Mechanically robust poly(urethane-imide) aerogels with excellent thermal insulation and sound absorption by ambient drying

Abstract

Polyimide (PI) aerogels are the great candidates for sound absorption, thermal insulation and mechanical cushioning materials due to their low density, excellent mechanical properties and good thermal stability. However, the high shrinkage and hydrophilicity of PI aerogels, as well as the time-consuming and complexity of the process directly limit their wide application in many fields. Herein, a facile one-step method for the synthesis of porous monolithic poly(urethane-imide) (PUI) aerogels was successfully developed. Hydrothermal synthesis and ambient drying methods were adopted in the construction of monolithic chemically cross-linked PUI aerogels, which avoids the complex imidization process. PUI aerogels were homogeneously produced by a chemical cross-linking copolymerization reaction between polyurethane (PU) oligomers, Benzene-1,2,4,5-tetracarboxylic dianhydride (PMDA) and 1, 3, 5-tris (6-isocyanatohexyl)-1, 3, 5-triazine-2, 4, 6(1H, 3H, 5H)-trione without any catalysts. Interestingly, the introduction of linear flexible PU oligomers chain segments effectively prevented the shrinkage of the network backbone and enhanced the hydrophobicity of PUI aerogels. The obtained PUI aerogels have low density (0.196 g/cm³), low shrinkage (9.30%), high porosity (79.54%) and hydrophobicity (water contact angle of 129.2°). Under high pressure, PUI aerogel was compressed but not break and the compression Young's modulus as high as 3.638 MPa.
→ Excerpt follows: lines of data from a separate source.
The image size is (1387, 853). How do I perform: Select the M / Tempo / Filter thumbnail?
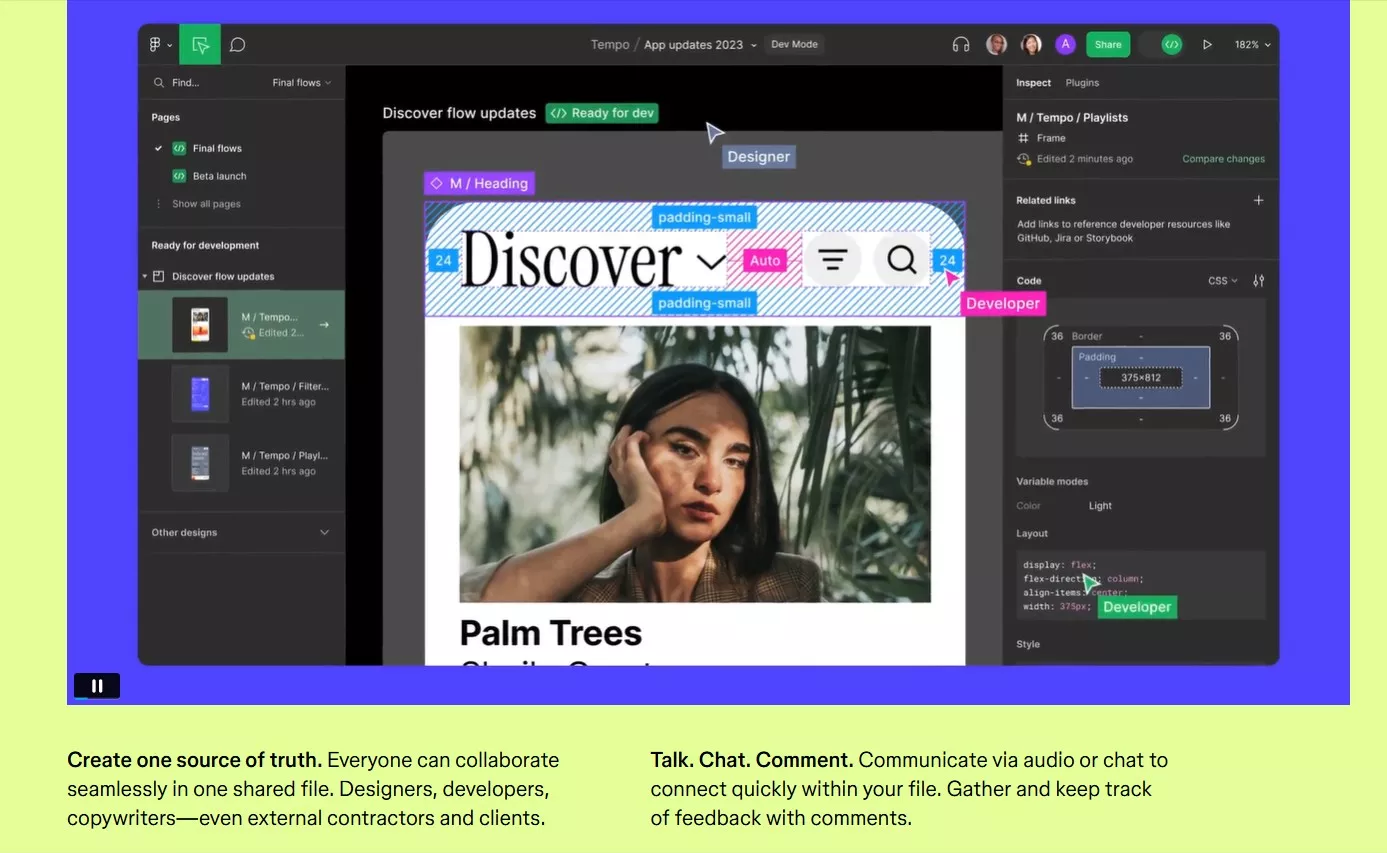pos(200,393)
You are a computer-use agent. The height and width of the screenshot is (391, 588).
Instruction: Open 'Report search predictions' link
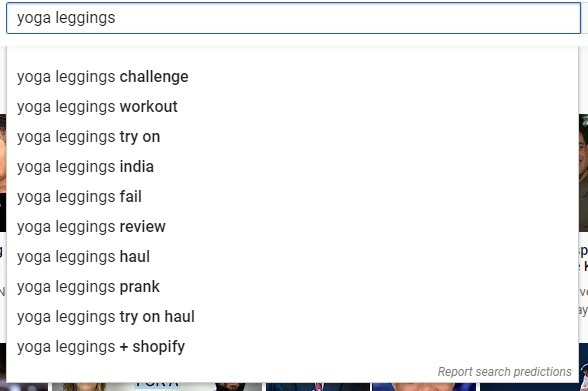click(504, 372)
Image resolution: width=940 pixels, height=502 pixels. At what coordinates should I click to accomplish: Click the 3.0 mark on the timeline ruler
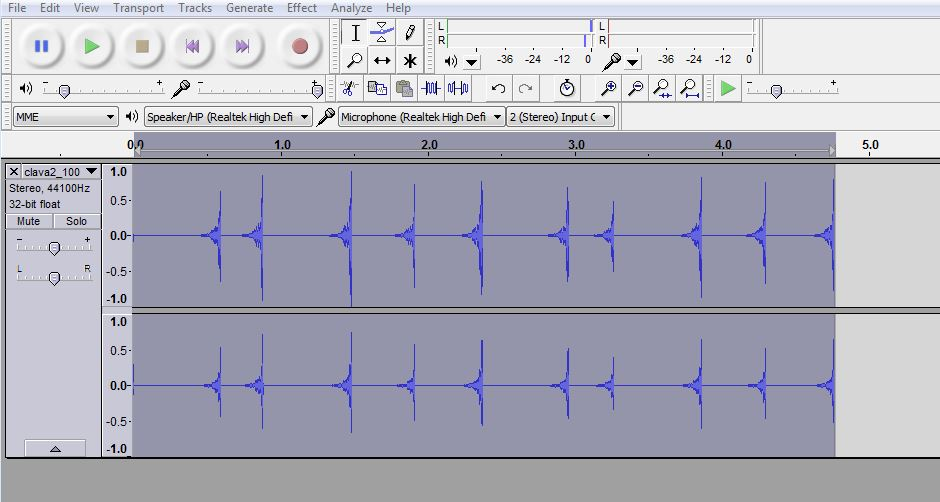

Moreover, the thermal conductivity of PUI aerogels was only 59.92 mW/m/K at 150 °C. When the back cavity depth was 5 mm, the highest sound absorption coefficient of PUI aerogel was up to 0.7219. This work provides a new method for the development of lightweight, high-mechanical-strength polymer aerogels, and the prepared aerogels have a potential application in the field of multifunctional integrated sound absorption materials.